> _Source text_
When they run out of throughput, they just crap out on throughput, they don't keel over. You should pretty easily get ~40Mbps on an 1800 anyway with average traffic load.

I would have something logging the console of the router that hung. Maybe you'll get something alerting before it fails.

Check environmental conditions, overheating can cause any device to hang. Power spikes are another, but if its in a data center, power usually isn't so much an issue.

You may want to see if its the router itself that is hanging, or if the interface or feed is something wonky that resetting the router resets the feed.

Finally, try upgrading the IOS to a newer code base that still support the features you are using.

Reply to
Doug McIntyre

What router are you running and what IOS version? If you post the whole sh ver (maybe delete "Processor board ID") then all the info is there.

Console logging can be very CPU intensive. Obviously a few messages are OK but if there are a lot of messages then the logging process itself can hang the router. It's one interrupt per character sent to the serial port.

Obviously there will be cases where console logging is the ideal thing to do:)

If the router is crashing there may be crashdump files in the flash. they contain quite a lot of readable text.

> _Data excerpt_
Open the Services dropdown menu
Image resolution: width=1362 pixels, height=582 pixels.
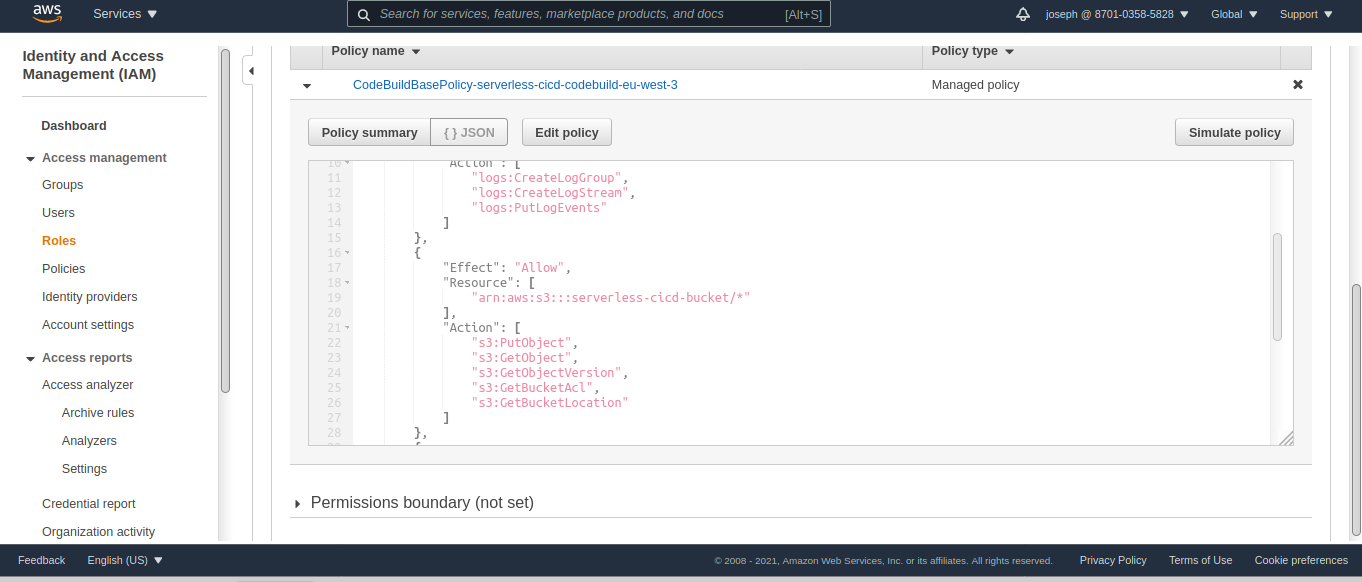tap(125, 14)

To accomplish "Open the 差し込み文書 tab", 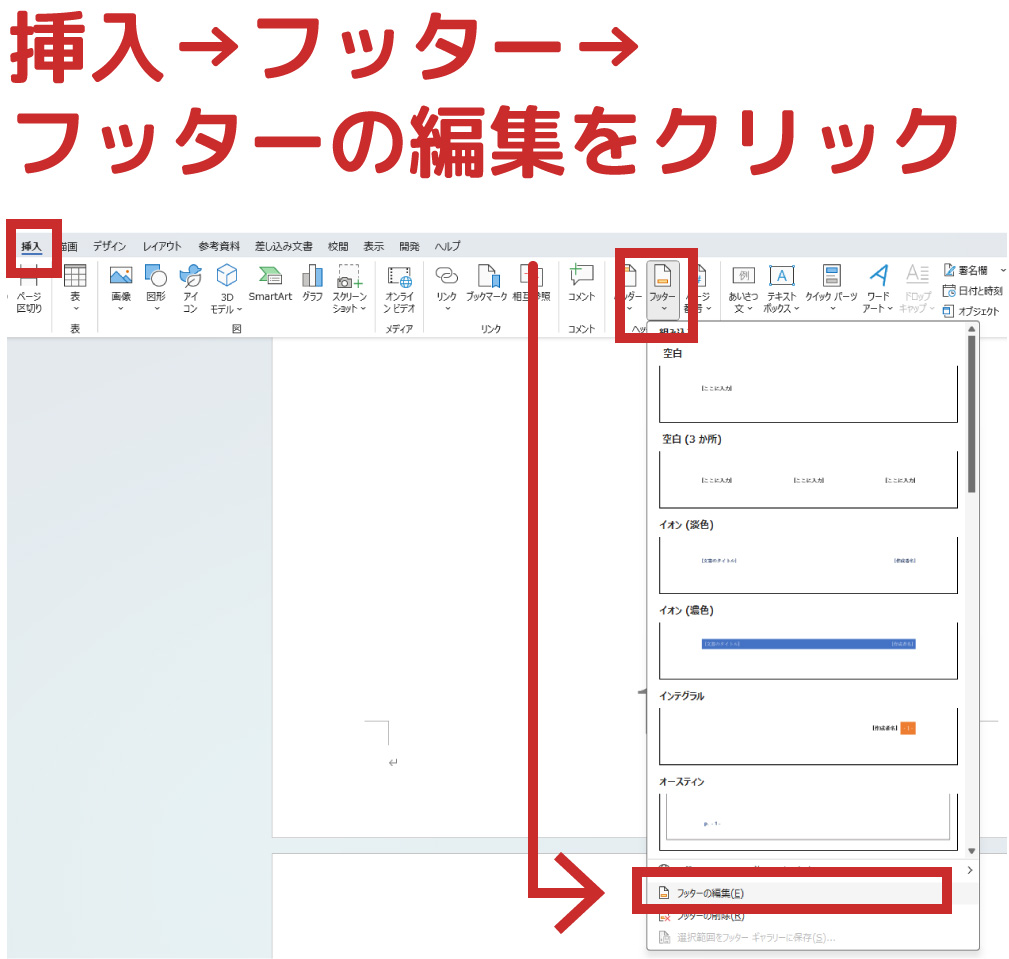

> _Challenges_
**1.** Based on the router thread, state whether each statement agrees with it. Answer yes or no and quote the deciding words. (a) Overheating can cause any device to hang. (b) Console logging places little demand on the CPU. (c) Crashdump files in the flash hold little readable text.
**2.** According to the router thread, what throughput should an 1800 achieve with average traffic load?
**3.** Reproduce everything from "When they run" down to "average traffic load." in the router thread.
The data shown above were taken from a separate source and have no connection to the router thread.

> _Solutions to the problems_
**1.**
(a) Yes: "overheating can cause any device to hang"
(b) No: "Console logging can be very CPU intensive."
(c) No: "they contain quite a lot of readable text."

**2.** About 40Mbps.

**3.**
When they run out of throughput, they just crap out on throughput, they don't keel over. You should pretty easily get ~40Mbps on an 1800 anyway with average traffic load.